I'm not promising you that your children will leap up and down with delight when you produce these - but they will bring a smile to your lips.



Stuffed Tomatoes, adapted from Heidi Swanson's "Super Natural  Everyday" cookbook.


8 good sized tomatoes, cut in half width ways


1/2 cup plain Greek yogurt


1 teaspoon of cumin


salt and pepper


Zest of a lemon


olive oil


A large handful of thyme leaves, finely chopped


2 shallots


4 oz of a whole grain (Heidi called for couscous, I didn't have any so I used bulgur wheat, quinoa would also be a great option)


Heat the oven to 350F


Prepare a baking dish by buttering or oiling an ovenproof dish which will hold all the tomato halves snugly.
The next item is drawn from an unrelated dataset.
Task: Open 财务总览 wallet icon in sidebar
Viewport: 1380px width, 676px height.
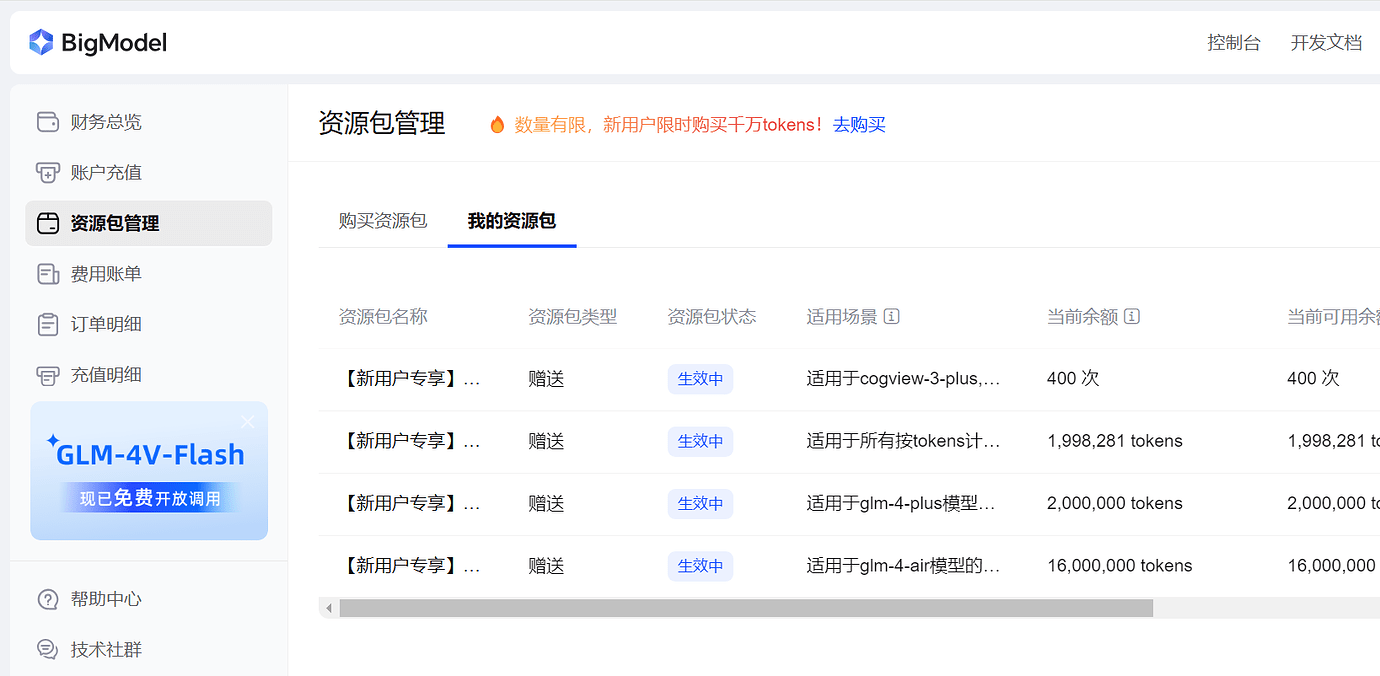Action: [x=47, y=122]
Pour a tablespoon of olive oil into a saute pan and gently saute the shallots for about 2-3 minutes, then add the garlic clove and cook for about a further 2-3 minutes, until the shallots are soft and just turning golden.  Don't let the garlic burn. 


Remove from the heat and allow to cool.


Scoop out most of the inside of the tomatoes, chop finely and put in a bowl.


To make the filling, combine the yogurt, lemon zest, salt, pepper, cumin, chopped thyme and add HALF the tomato flesh.  Add which ever whole grain you are using and the cooled shallots, garlic and thyme.


Pile the stuffing into the tomato shells. 


Bake for 50 minutes.  The tomatoes will wrinkle a little.


Garnish with more herbs and squeeze a little lemon juice over before serving.


I promise you these are incredible with a nice piece of fish.